It is necessary because the philosophy of religion continues to fall short of this norm. Its all-but-exclusive focus on Christian theism betrays a widespread assumption that if there is any truth to be found in religion, it will be found within this particular form of religion. While this assumption could, of course, be true – Christianity may be the only form of religion worth taking seriously – it remains an assumption. It is rarely supported by evidence or argument. My suggestion is that it is not, in fact, based on evidence or argument, but on the religious commitments of those philosophers who have shaped, and continue to dominate, the field.

Worse still, a recent trend within the field is to try to make the religious claim to an other-than-human source of knowledge philosophically respectable. The ‘Reformed Epistemology’ of Alvin Plantinga is the most striking example. If it were taken seriously (and there is, to my mind, no reason to do so), it would allow Christian philosophers to claim they are in possession of knowledge that comes from God, by way of what John Calvin called ‘the internal testimony of the Holy Spirit’. This is indeed what many Christians believe. They ‘know’ (that is to say, believe they know) certain propositions to be true because God has told them they are true. Such a claim can certainly be the object of philosophical scrutiny, which would quickly show it to be question-begging or vacuous. But it can never be the basis of a philosophical argument.
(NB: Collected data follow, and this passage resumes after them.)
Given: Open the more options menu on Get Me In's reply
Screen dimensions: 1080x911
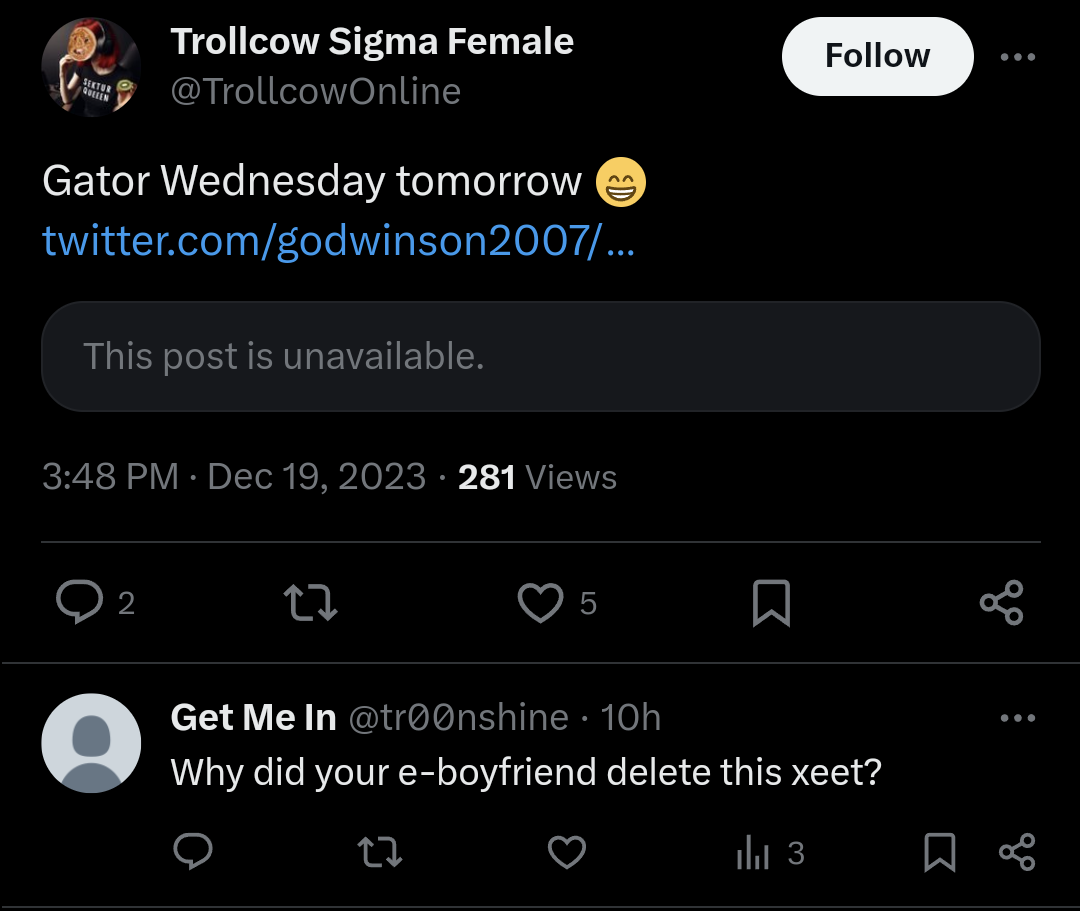Looking at the screenshot, I should (1018, 718).
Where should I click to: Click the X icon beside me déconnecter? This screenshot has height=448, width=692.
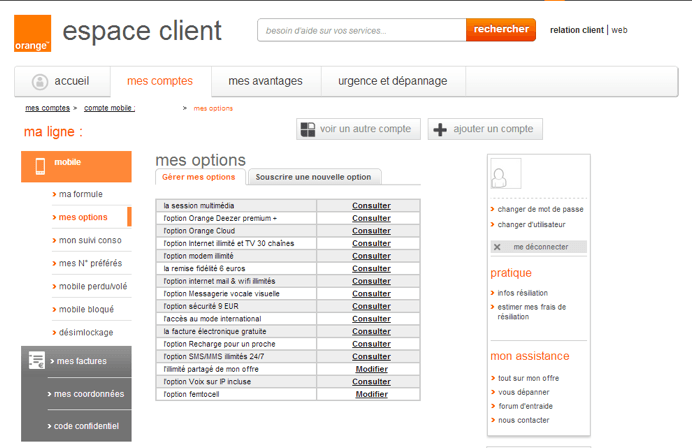coord(497,247)
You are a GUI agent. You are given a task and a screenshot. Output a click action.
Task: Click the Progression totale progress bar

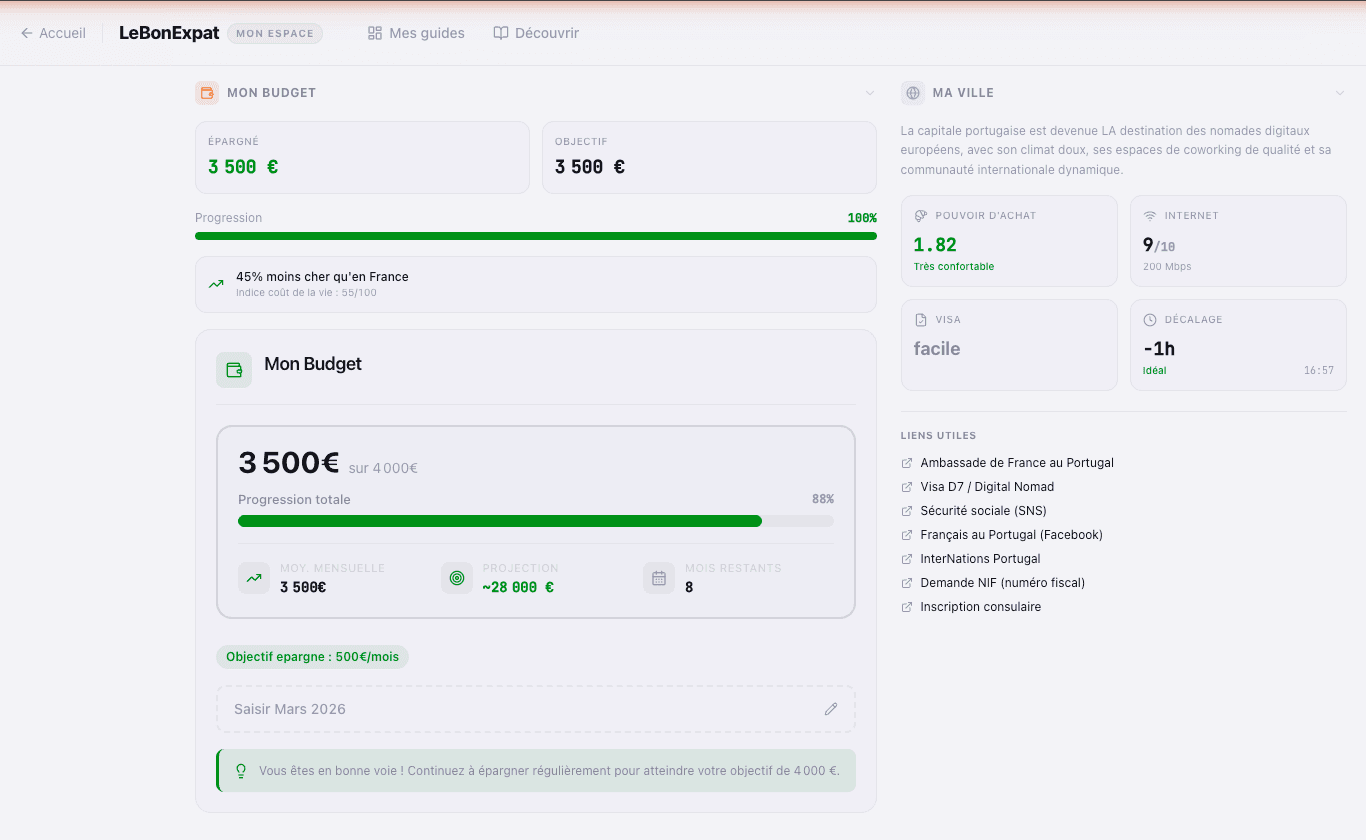pyautogui.click(x=535, y=521)

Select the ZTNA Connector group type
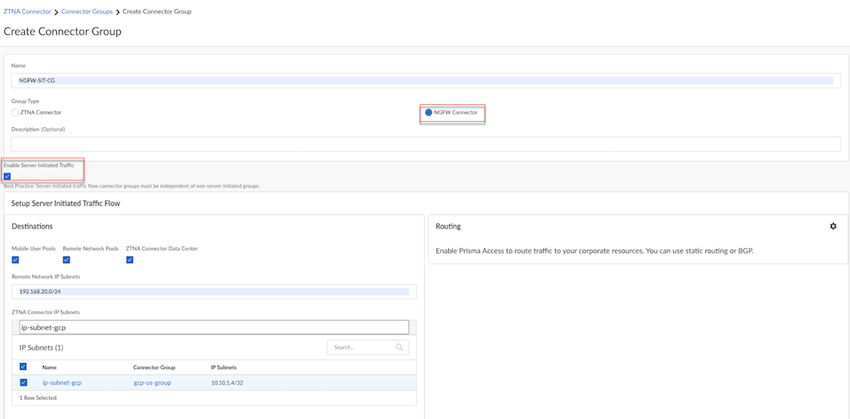pyautogui.click(x=15, y=112)
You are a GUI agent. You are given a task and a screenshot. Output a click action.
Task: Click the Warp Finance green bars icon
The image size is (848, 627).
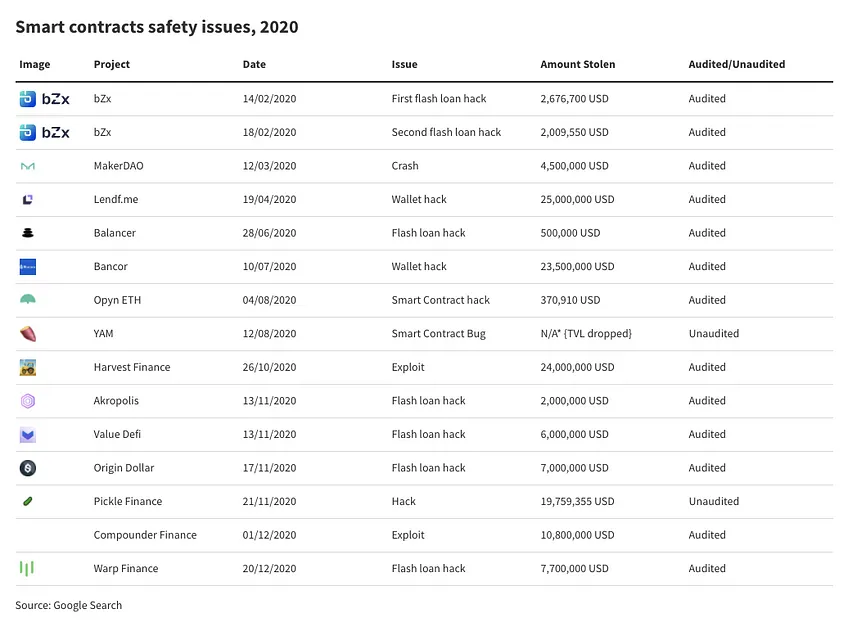click(x=26, y=568)
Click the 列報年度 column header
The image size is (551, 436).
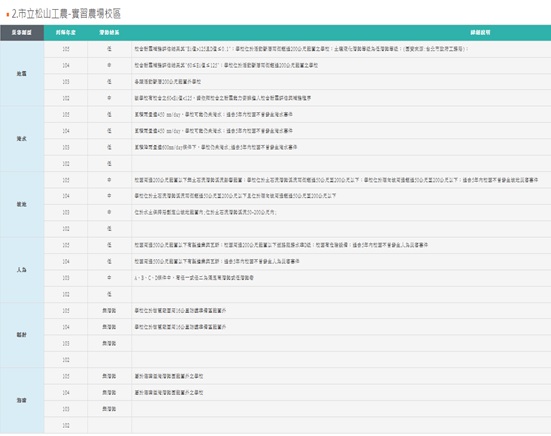pos(66,33)
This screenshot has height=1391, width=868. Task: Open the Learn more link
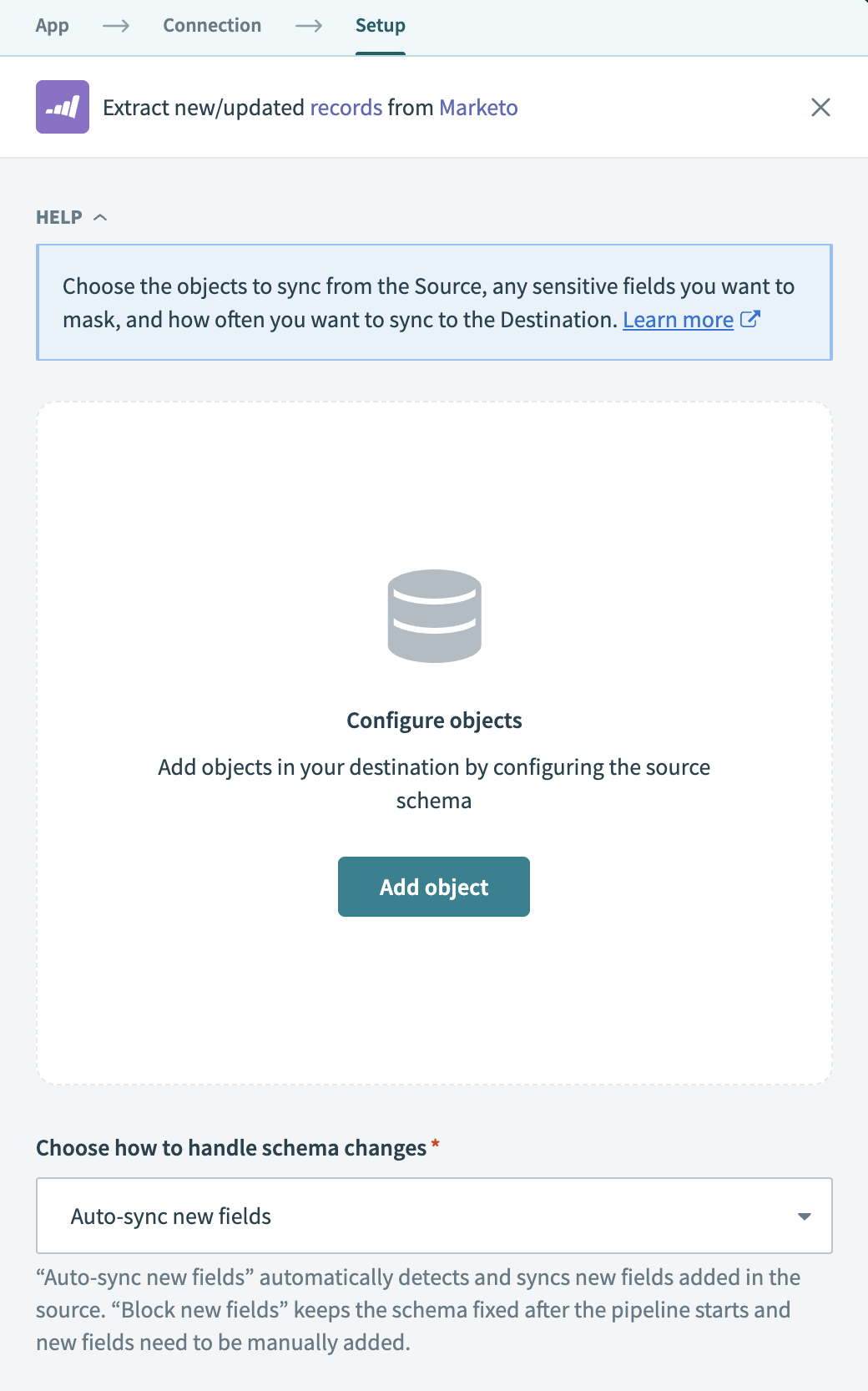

Until such claims are renounced, the philosophy of religion will never be truly wissenschaftlich. It will continue to be a quasi-religious exercise that non-believers will feel little need to engage with. To be truly wissenschaftlich will mean regarding all religious claims as worthy of study. As a philosopher of religion I should regard no form of religiosity as alien to me. I should regard the Yoruba religion of West Africa as worthy of study no less than Christianity or Islam. But (as Benjamin Jowett wrote about the Bible), I will assess them all by ‘the same rules of evidence and the same canons of criticism’, rejecting any claim they make to be of an other-than-human origin.

David E. Schrader on “What Norms or Values Define Excellent Philosophy of Religion?”

David Schrader taught philosophy of religion for thirty-one years at Loras College (Dubuque, IA), Austin College (Sherman, TX), and Washington and Jefferson College (Washington, PA). He also served as Executive Director of the American Philosophical Association from 2006-2012. We invited him to answer the question “What norms or values define excellent philosophy of religion?” as part of our “Philosophers of Religion on Philosophy of Religion” series.

In 1983 I wrote an article entitled, “Karl Popper as a Point of Departure for a Philosophy of Theology.”1 While I am certainly less enamored of Popper’s general philosophy of science than I was in 1983, there is one point that I raised in that paper that I continue to believe is crucial for philosophy of religion. In Conjectures and Refutations Popper notes that a “theory is comprehensible and reasonable only in its relation to a given problem situation, and it can be rationally discussed only by discussing this relation.”2

To answer the question of what norms or values define excellent philosophy of religion requires that we initially understand what kind of discipline philosophy of religion is. It is not theology, not even philosophical theology. It is a philosophical discipline. Moreover, it is a “philosophy of …” discipline. This means that the first virtue of philosophy of religion is that it be scrupulously attentive and honest in its attention to actual religion.

There was a time not that long ago when much of philosophy of science was practiced as a kind of idealized epistemology, with little attention to the actual practice of science. While there is much to criticize in the work of Thomas Kuhn, philosophers of science owe him a great debt for pushing them to take seriously the history and actual practice of science, even as they may need to do it much more carefully than Kuhn himself did. There are similar stories to be told about philosophy of language, philosophy of art, and a number of other “philosophy of …” disciplines.

The above reflections lead me to identify two norms that are essential to excellent philosophy of religion. First, the philosopher of religion must start with a view of the point of religion, and as a corollary, the “problem situations” to which theologies are productively addressed. Second, the philosopher of religion must have a relatively broad understanding of the phenomenon of religion. It is not sufficient to do technically sophisticated analyses of isolated doctrinal statements.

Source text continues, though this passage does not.